Selain meminimumkan kehilangan hasil atau pencapaian potensi produksi, penerapan Sanitary dan Fitosanitary di bidang produk pertanian sangat mendesak. Sangat perlu bagi para ilmuan Indonesia menyebarkan pengetahuan akan hal ini sekaligus aplikasinya di lapang demi memenuhi standart tersebut.
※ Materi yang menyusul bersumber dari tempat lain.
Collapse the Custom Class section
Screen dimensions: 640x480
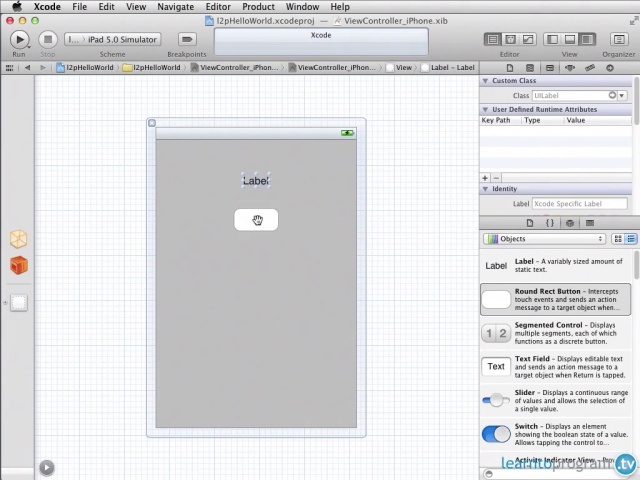pos(486,81)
Agar pengetahuan pelaku pertanian meningkat, dibutuhkan sumber-sumber informasi yang memadai. Sumber informasi yang tersedia di pedesaan masih cukup langka. Siaran radio atau televisi yang dapat mencapai masyarakat desa belum mampu memenuhi kebutuhan petani akan informasi pertanian yang sesuai dengan kondisi di lokasi mereka. Belum banyak desa-desa yang memiliki perpustakaan. Selain karena budaya lisan yang kental berlaku di berbagai suku di Indonesia, kemampuan mengakses rujukan/pustaka dan berita-berita pertanian juga rendah. Hal ini sering dihubungkan dengan tingkat pendidikan petani yang juga rendah.

Melalui klinik tanaman ini petani dan petugas klinik tanaman dapat berdiskusi secara mendalam tentang pengelolaan pertanaman mereka untuk mendapatkan hasil yang sehat dan optimal dengan meminimumkan kerusakan terhadap ekosistem lingkungannya. Klinik tanaman sebagai salah satu model atau wadah pengejawantahan (pembumian) keilmuan yang diterapkan langsung di lapang sekaligus belajar dari petani, juga mencoba menggali apa saja yang dapat dioptimalkan dan dukungan yang dibutuhkan untuk mencapai tujuan klinik tanaman dalam meningkatkan mutu pertanian bersama petani.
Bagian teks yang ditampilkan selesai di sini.